Filter this material down to the lines that hold "Task", copying each one.
[Start of section]
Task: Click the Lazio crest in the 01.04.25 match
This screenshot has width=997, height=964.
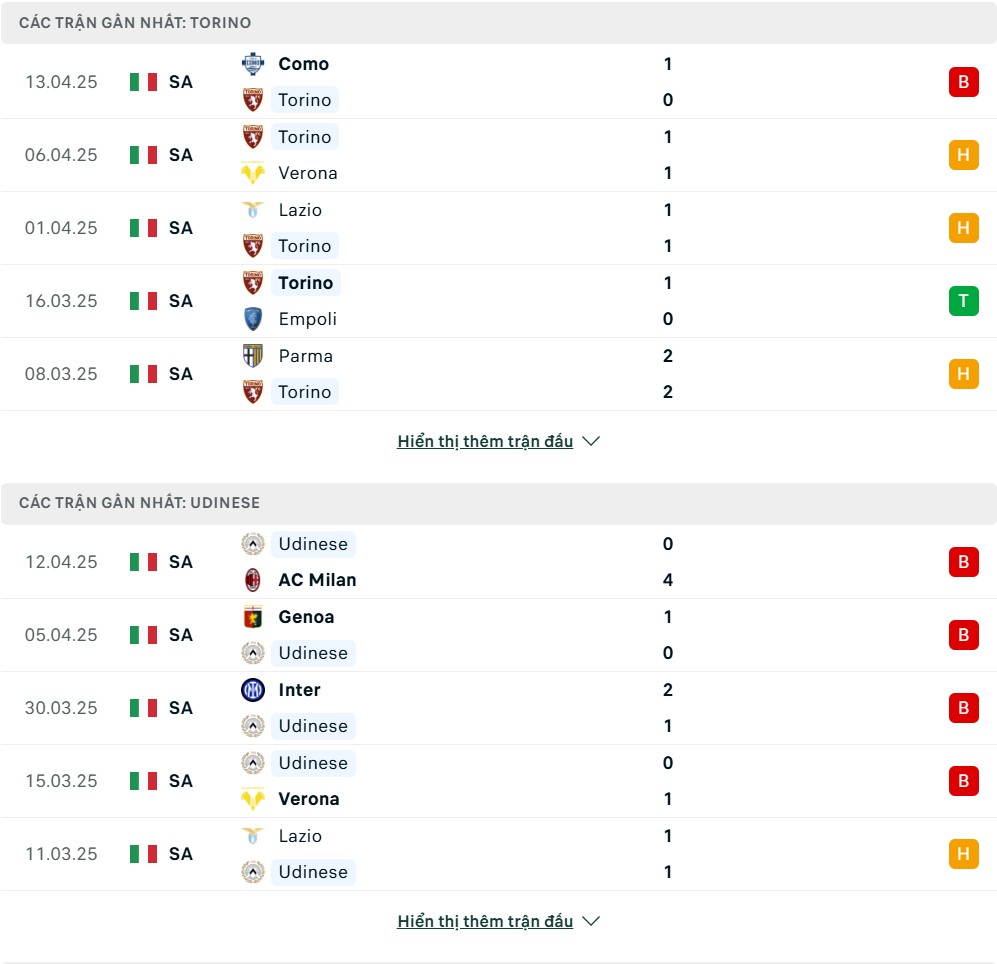Action: (252, 210)
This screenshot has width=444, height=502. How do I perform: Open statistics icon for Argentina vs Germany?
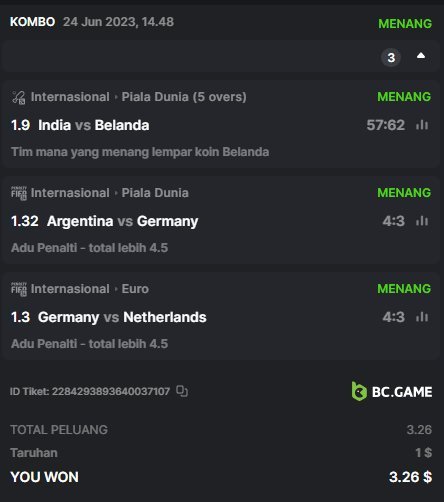[422, 221]
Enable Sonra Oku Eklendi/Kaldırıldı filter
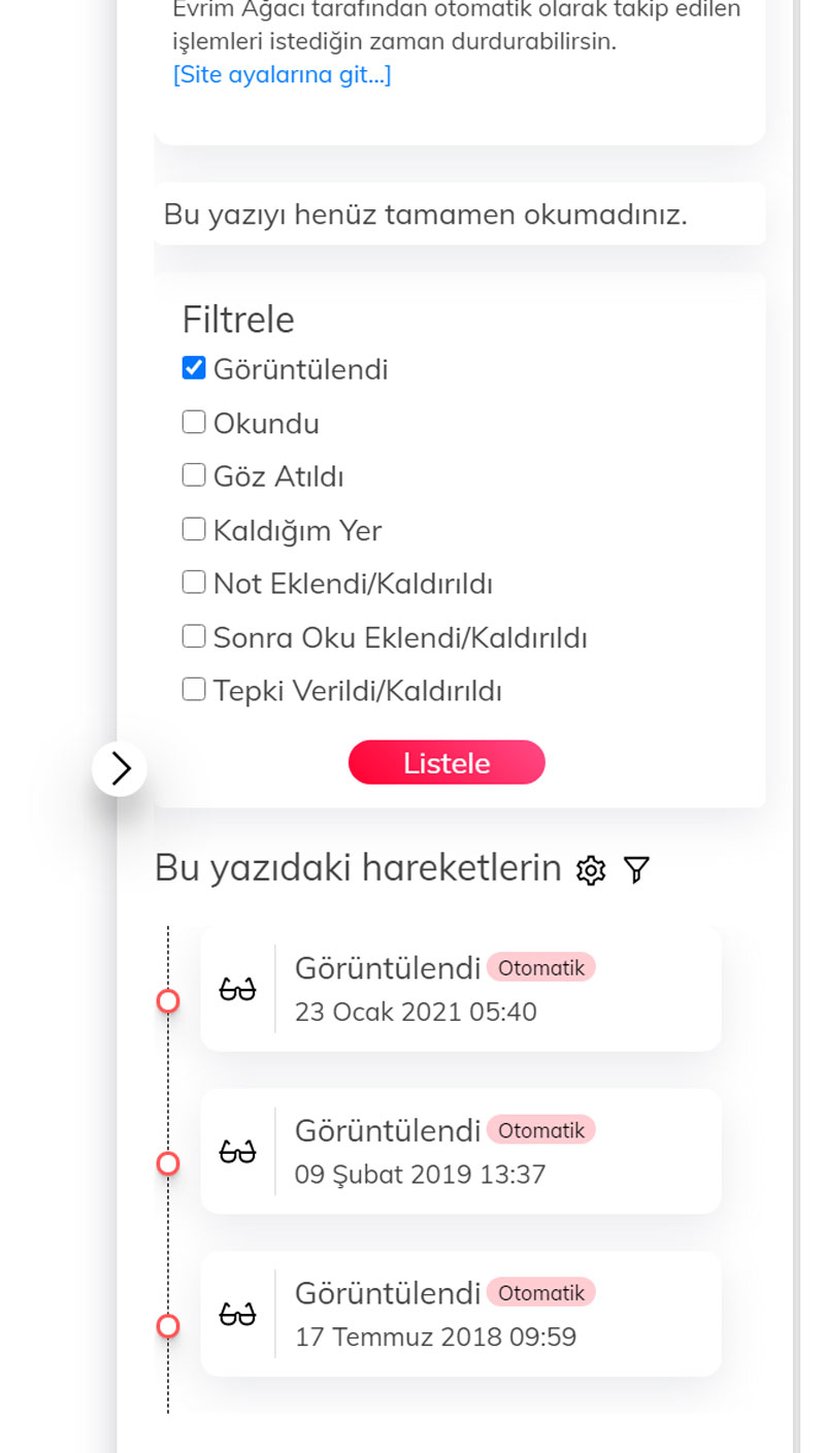Image resolution: width=825 pixels, height=1453 pixels. [194, 636]
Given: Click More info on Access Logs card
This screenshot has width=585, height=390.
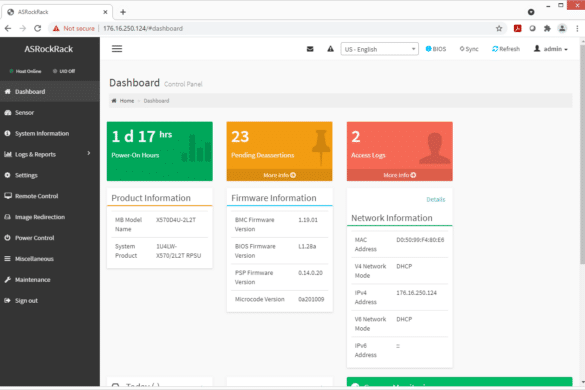Looking at the screenshot, I should [x=400, y=175].
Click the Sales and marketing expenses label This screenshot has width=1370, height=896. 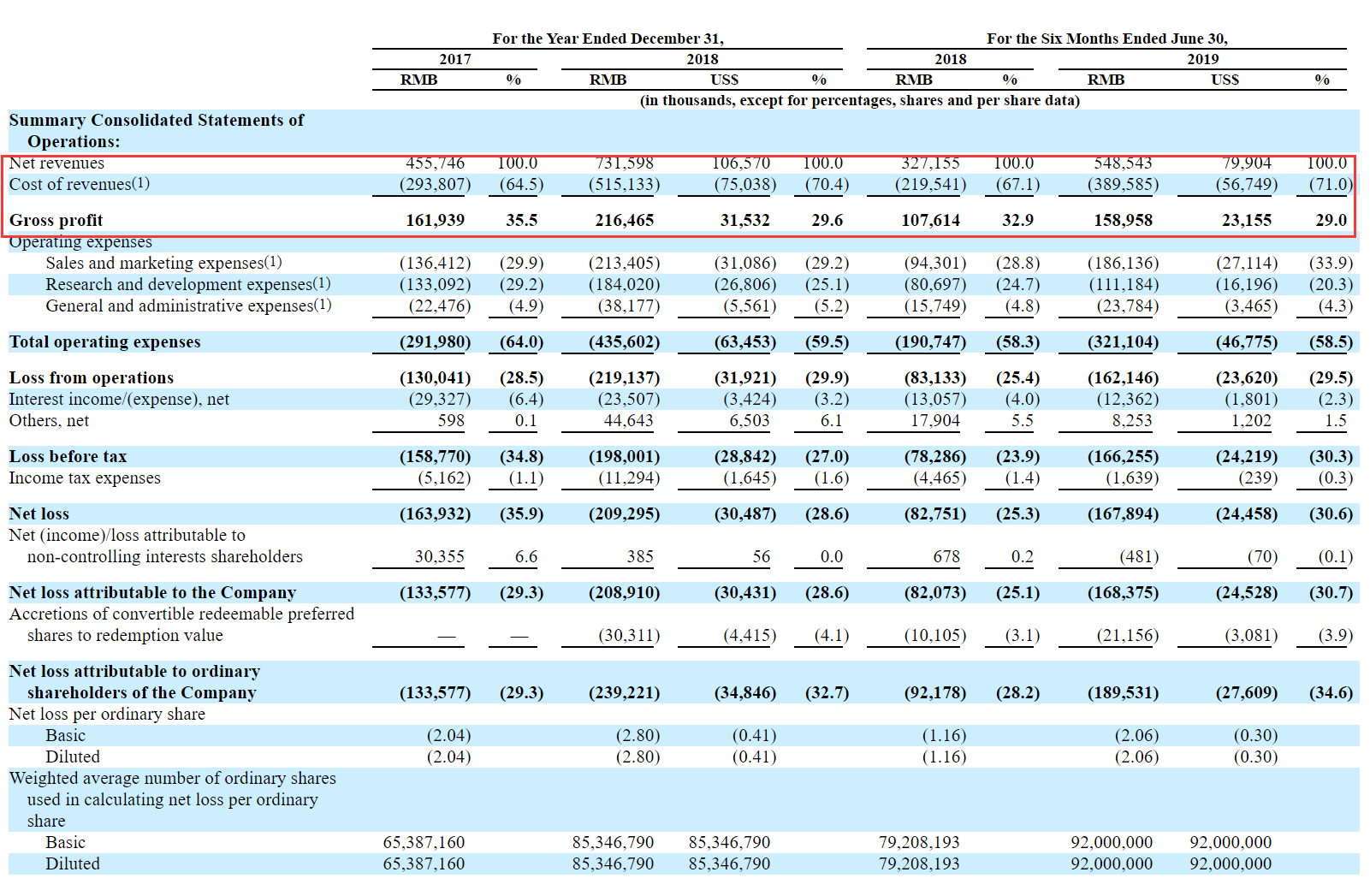pos(163,263)
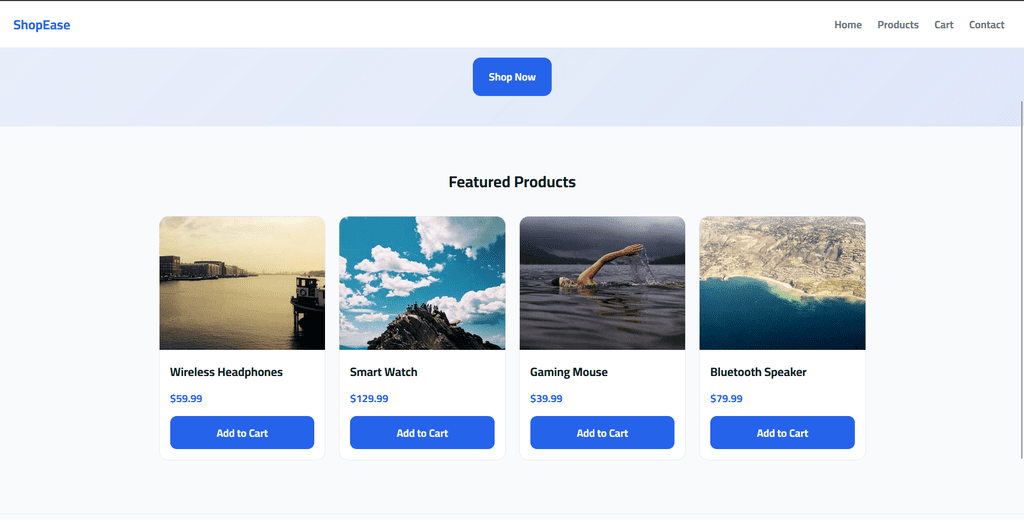Open the Smart Watch clouds image
Screen dimensions: 1024x520
pos(422,283)
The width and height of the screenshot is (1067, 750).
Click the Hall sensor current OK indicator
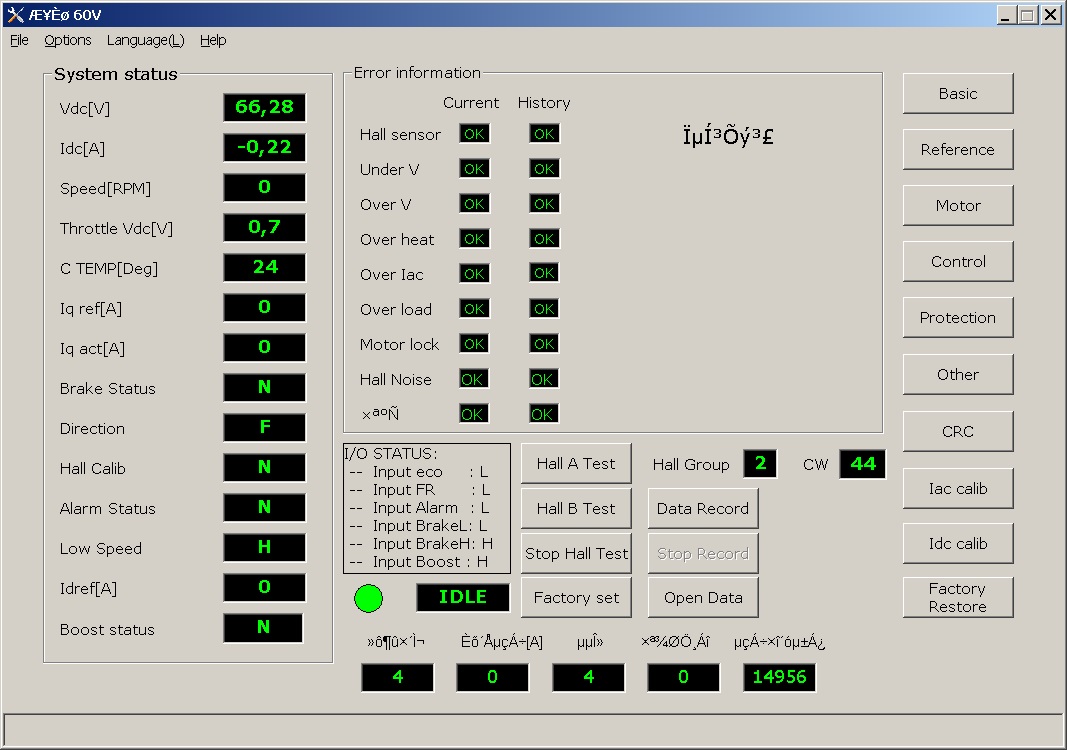[x=474, y=134]
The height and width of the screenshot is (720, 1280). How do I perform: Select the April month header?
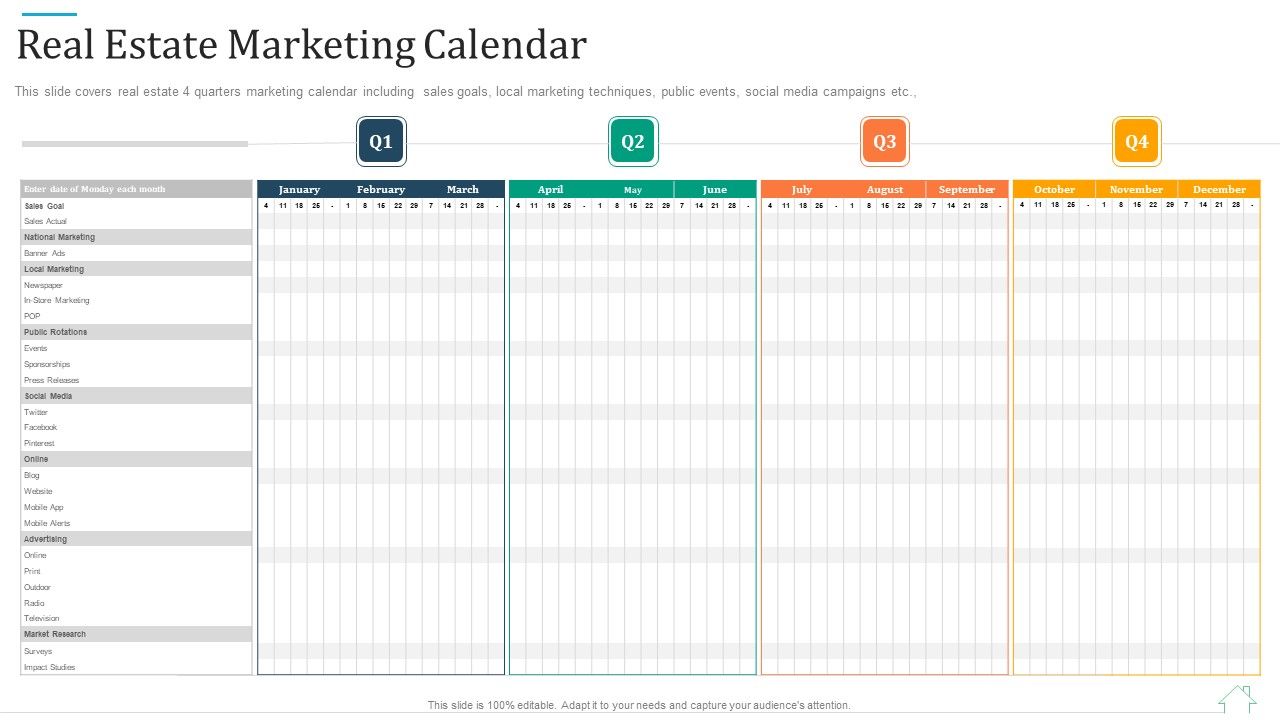(x=550, y=189)
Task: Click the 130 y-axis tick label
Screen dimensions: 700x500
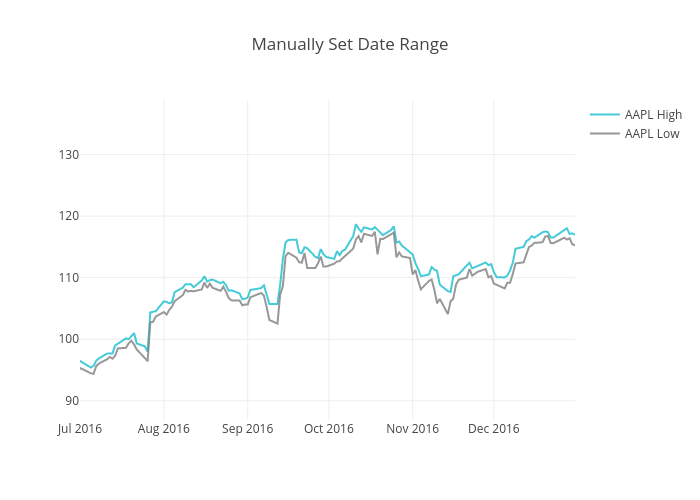Action: point(68,155)
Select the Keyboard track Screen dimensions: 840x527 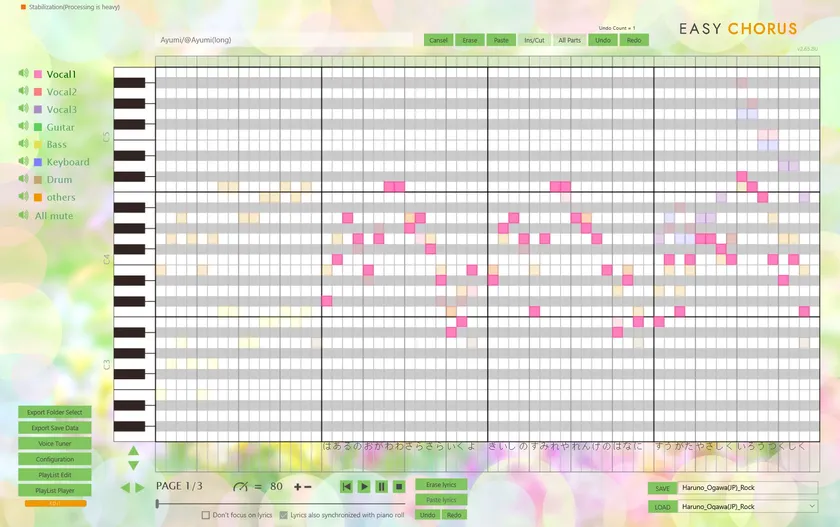pyautogui.click(x=67, y=162)
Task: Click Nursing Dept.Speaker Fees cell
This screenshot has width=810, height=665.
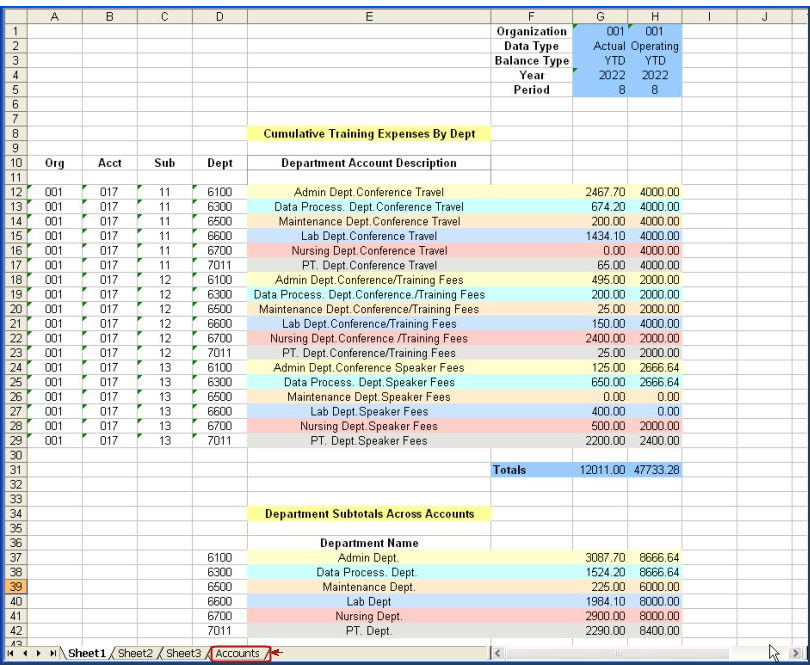Action: pyautogui.click(x=369, y=426)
[End of section]
Your response:
Task: Click the Lazio crest in the 01.04.25 match
Task: Click the 130 y-axis tick label
Task: Click Nursing Dept.Speaker Fees cell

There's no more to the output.